West Coast Editor

Catalyst Biosciences Inc. pulled down $30 million in a Series B financing for its work with optimized proteases, and the cash on hand will take the privately held firm through 2008, pushing two internal programs into the clinic.

The first partner for the Catalyst platform is likely this year, said David O’Reilly, president of the South San Francisco-based firm. "We’ll partner it selectively," he said. "We’re not a service business or a research boutique."

The financing, expected to be disclosed today, was led by Morgenthaler Ventures, of Menlo Park, Calif., and should allow Catalyst to reach proof of concept with at least one program, O’Reilly said. In the Series A financing in fall 2004, Catalyst raised $10.3 million. (See BioWorld Today, Oct. 29, 2004.)

Using high-throughput protein engineering, Catalyst’s discovery platform is designed to create and optimize "tailor-made" protease drug candidates, called Alterases.

"The breakthrough here is coupling catalysis with high specificity to a disease target," O’Reilly said. "It’s a different mechanism from the general tools that a pharmaceutical scientist turns to."

Current therapies such as small molecules or antibodies "are really not satisfactory in acute and episodic disease, where you have a spike, or some highly amplified system that you need to knock down rapidly," he said, adding that those challenges are "very tractable for a catalytic molecule, but daunting for other approaches."

One protease "can deal with a thousand disease targets," O’Reilly said, calling the possibilities particularly good across the zones of inflammation, immunology, oncology and infectious disease.

"Our lead program targets the complement cascade and its role in cardiovascular problems, as well as others," such as acute cardiac disorders, from bypass surgery to myocardial infarction, as well as asthma and rheumatoid arthritis, he said.

"Nature regulates this very important cascade with a protease, and it does so because you need to efficiently and rapidly shut down this system," he pointed out, noting that changes made by scientists by way of protein engineering "are actually quite minor - a few amino acid substitutions."

A handful of proteases are already on the market, including Activase (alteplase) tissue-plasminogen activator, also known as T-PA, from Catalyst’s South San Francisco neighbor Genentech Inc., and Indianapolis-based Eli Lilly and Co.’s Xigris (activated drotrecogin alfa).

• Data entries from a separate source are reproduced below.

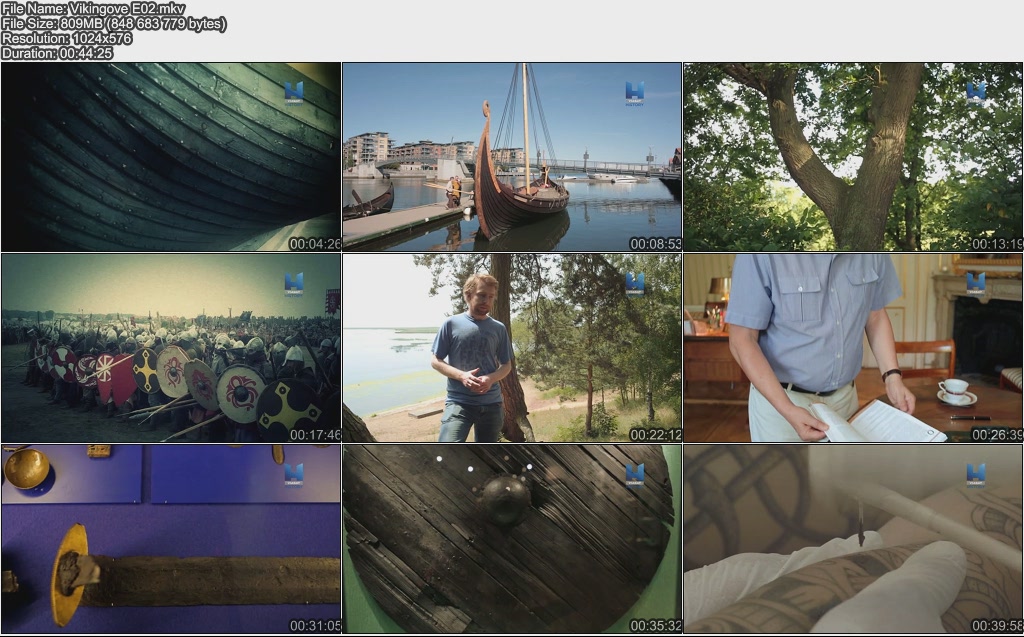This screenshot has height=637, width=1024.
Task: Click the History logo on the lakeside presenter thumbnail
Action: [634, 283]
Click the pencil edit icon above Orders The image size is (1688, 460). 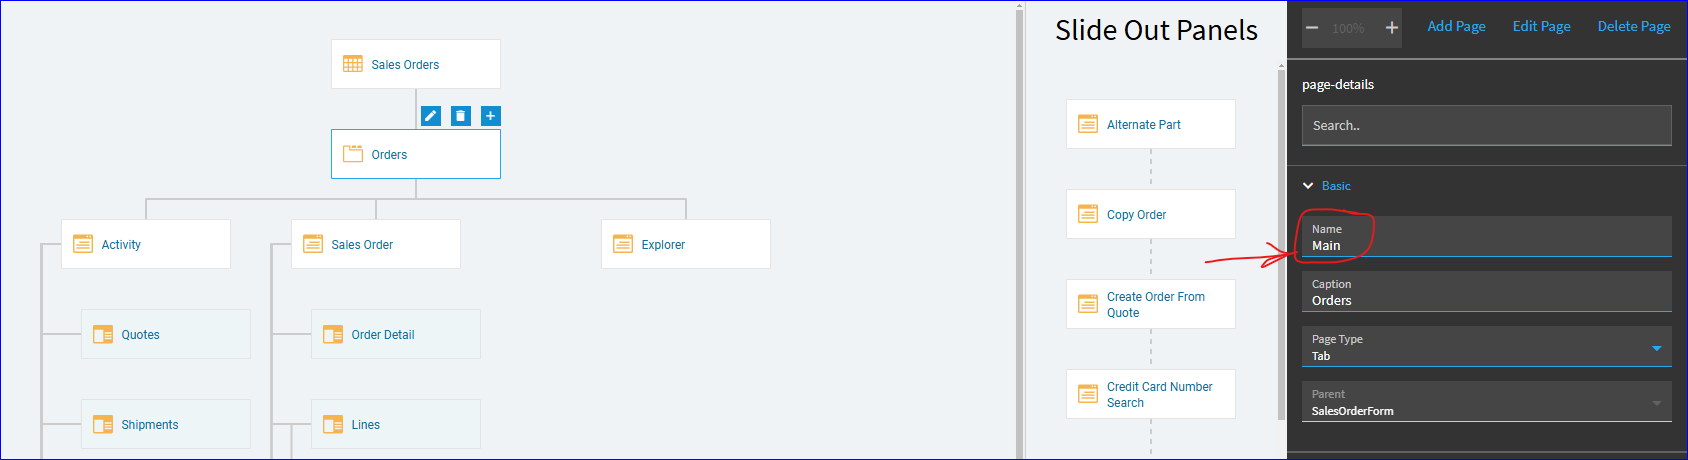(431, 116)
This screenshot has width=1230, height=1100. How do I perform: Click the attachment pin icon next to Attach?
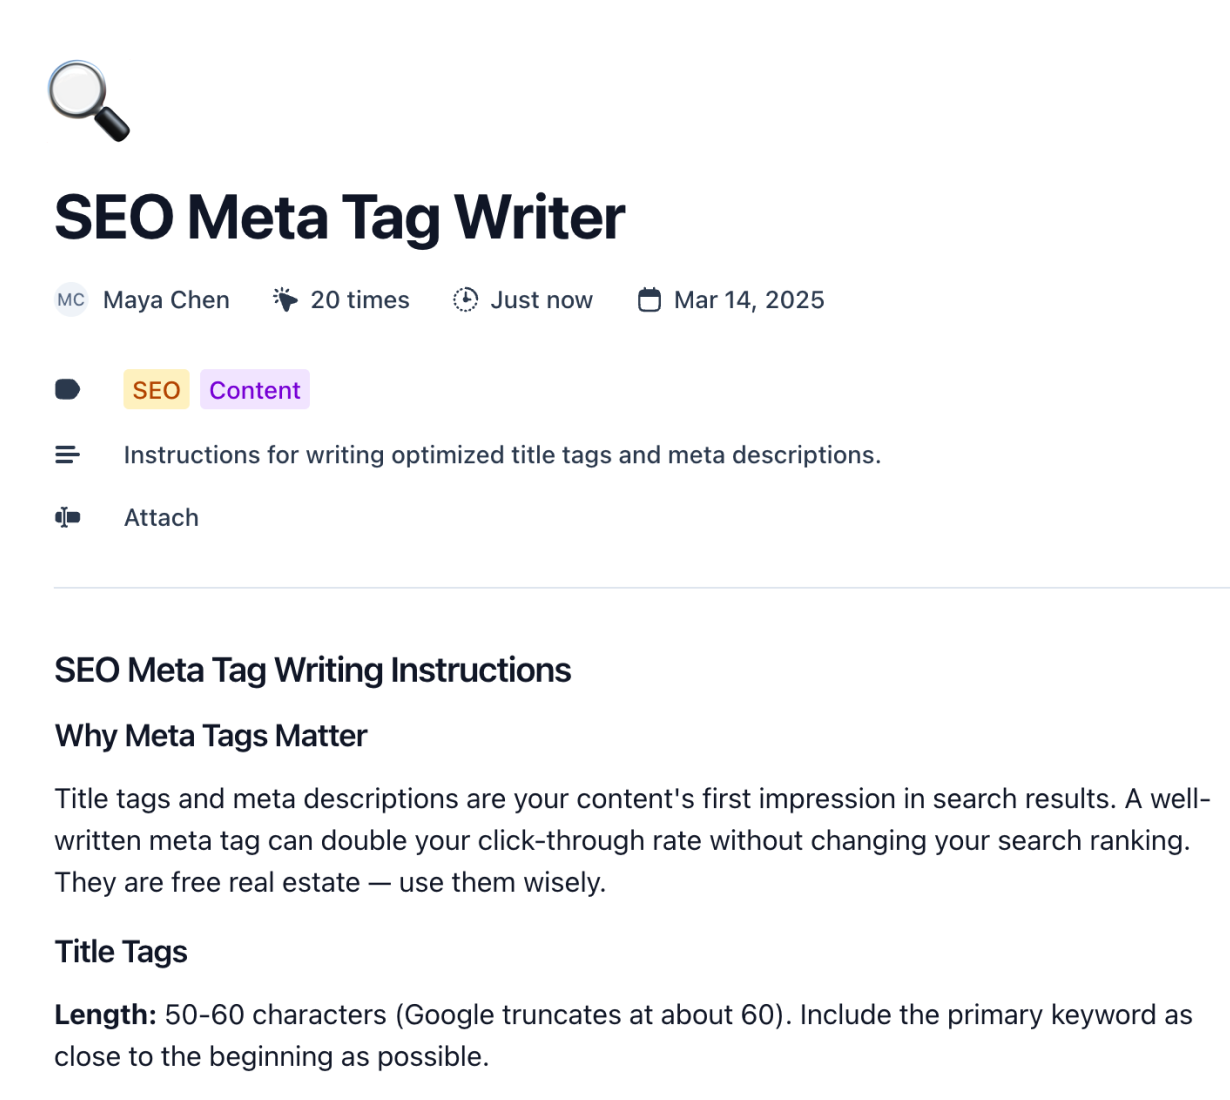[x=67, y=517]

Botox (botulinum toxin) from Allergan Inc., of Irvine, Calif., also is a protease.

Participating with Morgenthaler in the financing were HealthCare Ventures LLC, of Princeton, N.J., and all of Catalyst’s previous investors, including Sofinnova Ventures, of San Francisco; Burrill & Co., also of San Francisco; RCT BioVentures, of Menlo Park, Calif.; and Novartis Venture Fund in San Diego. Chris Christoffersen, of Morgenthaler, and Augustine Lawlor, of HealthCare Ventures, will join Catalyst’s board.